Años más tarde, Jarre publicó uno de los discos más extraños de su carrera, Zoolook (1984), siguiendo los pasos de Schaeffer y sus enseñanzas. Era el momento en el que habían empezado a aparecer en el mercado los primeros samplers, y fue uno de los primeros privilegiados en trabajar con el modelo Fairlight de 8bits. “El sonido era muy pobre, las muestras que podías grabar eran de 0,8 segundos, y montar los loops estaba cerca de ser una pesadilla. El feeling que te daban era escaso, pero aún así la música tenía fuerza. Samplear con aquel aparato era un dolor de cabeza, pero si lo comparamos con el avantgarde de los años 40 o 50, era muy liberador. Schaeffer, para crear una pieza, necesitaba grabar con el micrófono, repetir el sonido una y otra vez enganchando fragmentos de cinta magnética y tirándose horas y horas en el laboratorio. El Fairlight original no era muy cómodo, pero podías grabar el ladrido de un perro, y al momento ya tenías el sample y la posibilidad de crear el loop”.
Es una pena no haber dispuesto de más tiempo para hablar con Jean-Michel Jarre: su perspectiva histórica es privilegiada, y aunque le preocupe hablar de la actualidad, sus grandes enseñanzas están en el diálogo con el pasado, en explicarnos cómo la música de ayer ha contribuido a formar el presente, ese presente al que intenta engancharse antes de que sea demasiado tarde. Porque podría serlo: Klaus Schulze es sólo un año mayor que él, y Edgar Froese, el líder de Tangerine Dream, le sacaba cuatro años. Pero Froese ya no está entre nosotros: falleció en enero, primer anuncio de que una generación de pioneros de la música electrónica, tarde o temprano, dejará este mundo para ingresar en la eternidad del recuerdo. No ha sido Froese el único maestro de los 70 cercano a Jarre que ha fallecido en 2016: también lo hizo hace poco Pierre Boulez, el otro gran titán del avantgarde francés junto con su maestro Schaeffer. “Boulez fue un gran amigo de mi padre”, concluye Jarre [Maurice Jarre es, valga la obviedad, uno de los más grandes compositores de música para cine del siglo]. “Estudiaron juntos, formaron un grupo de teatro en el que Boulez tocaba el piano y mi padre la percusión. Recuerdo que cuando tenía 4 años, Boulez pasó unos días en nuestra casa y nos ayudó a pintar todas las paredes.

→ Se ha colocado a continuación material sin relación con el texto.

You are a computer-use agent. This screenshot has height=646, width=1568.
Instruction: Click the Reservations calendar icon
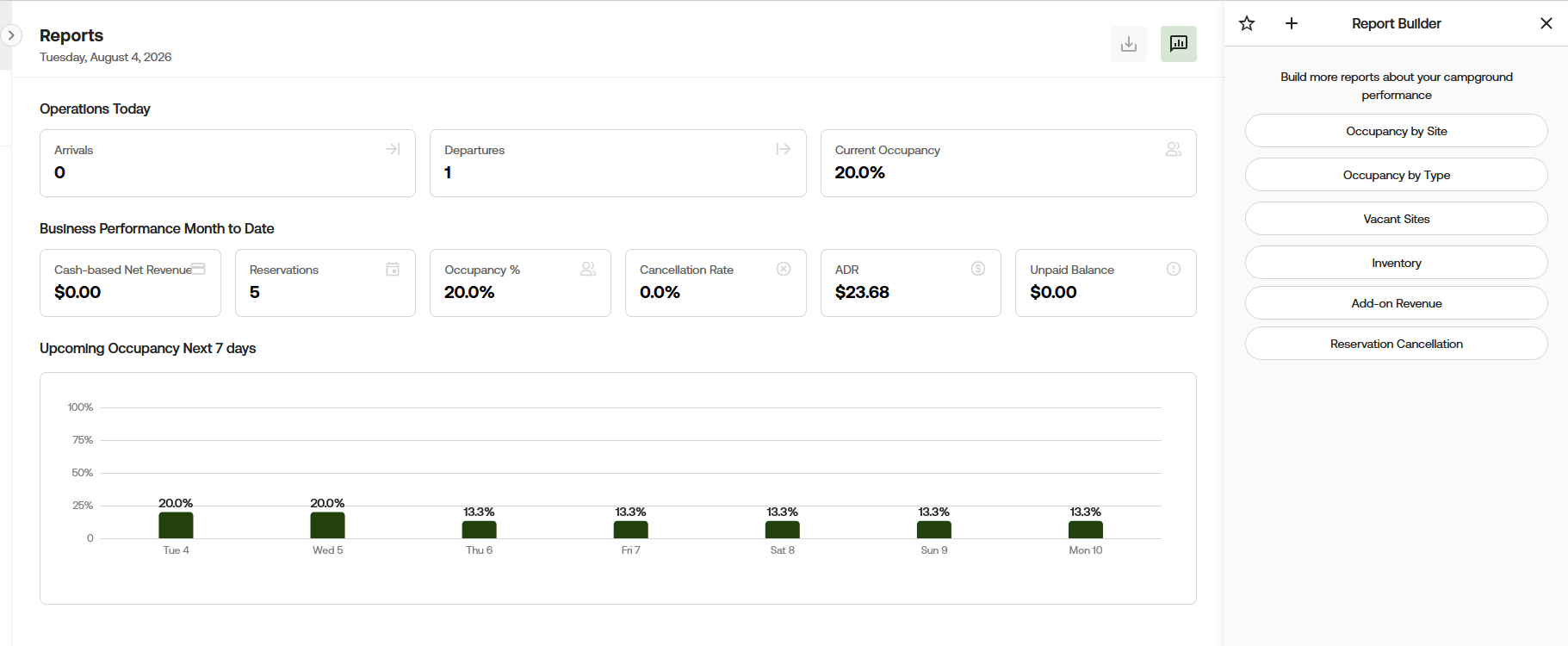[x=393, y=269]
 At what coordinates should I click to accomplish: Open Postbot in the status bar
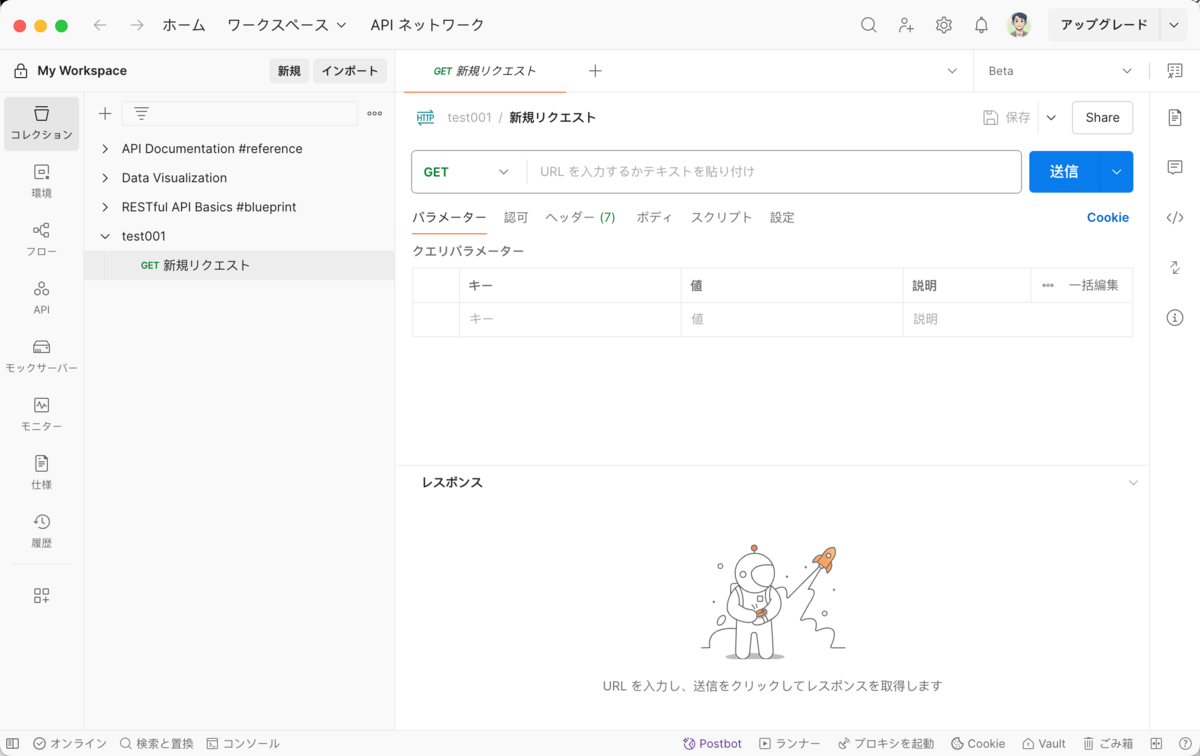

Recuerdo que decía boutades tan sonoras como que toda la música que se estaba haciendo, o se había hecho, era una mierda con la excepción de la suya y la de Johann Sebastian Bach. Para mí, Boulez es el mejor director de orquesta del siglo, no tengo ninguna duda. Ahora bien, como compositor, mi opinión difiere un poco. Su generación era reacia a admitir las emociones en la música, las consideraban algo cutre, y por eso intentaron ser vanguardistas a toda costa, conquistar el futuro. Pero no creo que lo consiguieran: su música ya la hemos asimilado, se ha convertido en un clásico, y creo que está más conectado con el pasado que con el presente”. Un razonamiento, que en cierto modo, le delata: Jarre recela del pasado, le preocupa estar conectado con el momento actual, y está bien que lo intente. La música electrónica quizá no sea atemporal, como él sostiene, pero eso no implica que deba convertirse en un fósil. Aunque el fracaso sea una posibilidad importante, vale la pena correr el riesgo de intentar llevarla siempre adelante, más lejos.